Your assignment:
In the entries below, count every line that has the string "Share", and answer with that count alone.
☆ ☆ ☆
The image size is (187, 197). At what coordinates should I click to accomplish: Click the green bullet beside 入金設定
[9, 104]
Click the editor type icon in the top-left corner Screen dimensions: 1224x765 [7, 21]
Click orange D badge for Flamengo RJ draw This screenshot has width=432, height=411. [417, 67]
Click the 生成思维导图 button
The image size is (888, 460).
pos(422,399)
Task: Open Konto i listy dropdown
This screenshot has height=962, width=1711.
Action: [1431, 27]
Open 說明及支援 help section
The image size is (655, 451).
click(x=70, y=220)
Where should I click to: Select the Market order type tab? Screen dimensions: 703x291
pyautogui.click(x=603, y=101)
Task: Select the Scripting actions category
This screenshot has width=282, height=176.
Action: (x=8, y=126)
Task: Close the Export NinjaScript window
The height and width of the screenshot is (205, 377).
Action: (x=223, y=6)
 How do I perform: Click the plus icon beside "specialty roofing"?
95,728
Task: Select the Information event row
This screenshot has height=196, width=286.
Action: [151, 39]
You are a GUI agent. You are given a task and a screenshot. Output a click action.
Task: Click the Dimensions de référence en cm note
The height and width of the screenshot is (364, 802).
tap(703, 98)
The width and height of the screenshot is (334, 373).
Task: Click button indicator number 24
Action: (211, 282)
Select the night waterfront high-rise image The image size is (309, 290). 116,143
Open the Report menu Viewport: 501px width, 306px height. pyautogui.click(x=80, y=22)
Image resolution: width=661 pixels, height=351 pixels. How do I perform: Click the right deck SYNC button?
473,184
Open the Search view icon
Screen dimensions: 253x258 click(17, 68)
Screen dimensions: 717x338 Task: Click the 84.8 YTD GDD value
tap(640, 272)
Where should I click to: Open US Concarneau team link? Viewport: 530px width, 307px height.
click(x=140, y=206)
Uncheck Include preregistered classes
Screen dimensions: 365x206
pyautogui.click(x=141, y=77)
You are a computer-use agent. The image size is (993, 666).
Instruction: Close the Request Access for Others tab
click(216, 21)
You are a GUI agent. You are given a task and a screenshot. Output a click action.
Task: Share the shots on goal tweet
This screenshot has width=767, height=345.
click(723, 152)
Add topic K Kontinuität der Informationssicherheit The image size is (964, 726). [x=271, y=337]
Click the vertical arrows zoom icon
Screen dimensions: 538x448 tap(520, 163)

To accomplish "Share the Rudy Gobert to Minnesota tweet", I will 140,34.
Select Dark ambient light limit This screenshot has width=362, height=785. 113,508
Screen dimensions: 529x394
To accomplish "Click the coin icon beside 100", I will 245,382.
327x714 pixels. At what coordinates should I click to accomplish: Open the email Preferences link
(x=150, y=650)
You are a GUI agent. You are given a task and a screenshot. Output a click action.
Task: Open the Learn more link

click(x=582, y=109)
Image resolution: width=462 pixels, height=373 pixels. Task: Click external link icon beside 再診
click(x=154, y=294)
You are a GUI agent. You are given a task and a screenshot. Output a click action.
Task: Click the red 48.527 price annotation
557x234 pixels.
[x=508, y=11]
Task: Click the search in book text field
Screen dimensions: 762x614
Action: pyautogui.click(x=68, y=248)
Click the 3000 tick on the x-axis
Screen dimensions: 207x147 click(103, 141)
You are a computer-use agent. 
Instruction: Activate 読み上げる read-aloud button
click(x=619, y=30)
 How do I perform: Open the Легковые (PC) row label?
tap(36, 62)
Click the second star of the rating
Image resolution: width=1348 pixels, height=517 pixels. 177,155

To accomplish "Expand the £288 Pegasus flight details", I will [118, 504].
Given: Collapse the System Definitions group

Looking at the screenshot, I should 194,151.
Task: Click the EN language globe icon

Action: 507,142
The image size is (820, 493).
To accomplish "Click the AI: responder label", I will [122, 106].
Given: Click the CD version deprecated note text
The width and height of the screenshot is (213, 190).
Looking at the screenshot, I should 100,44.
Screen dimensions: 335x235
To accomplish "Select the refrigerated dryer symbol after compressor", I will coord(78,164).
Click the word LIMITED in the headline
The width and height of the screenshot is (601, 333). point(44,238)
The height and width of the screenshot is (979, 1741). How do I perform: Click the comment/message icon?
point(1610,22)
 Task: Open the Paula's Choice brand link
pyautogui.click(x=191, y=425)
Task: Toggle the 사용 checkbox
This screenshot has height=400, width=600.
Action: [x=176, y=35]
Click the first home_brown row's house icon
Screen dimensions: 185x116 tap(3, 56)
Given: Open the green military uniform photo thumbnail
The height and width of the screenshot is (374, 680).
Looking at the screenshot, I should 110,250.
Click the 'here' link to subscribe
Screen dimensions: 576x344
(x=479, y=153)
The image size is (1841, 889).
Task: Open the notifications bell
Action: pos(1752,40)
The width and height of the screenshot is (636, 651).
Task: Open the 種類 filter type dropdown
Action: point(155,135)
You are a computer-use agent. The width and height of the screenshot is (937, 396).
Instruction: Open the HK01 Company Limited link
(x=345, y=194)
☆ ☆ ☆
Task solution:
2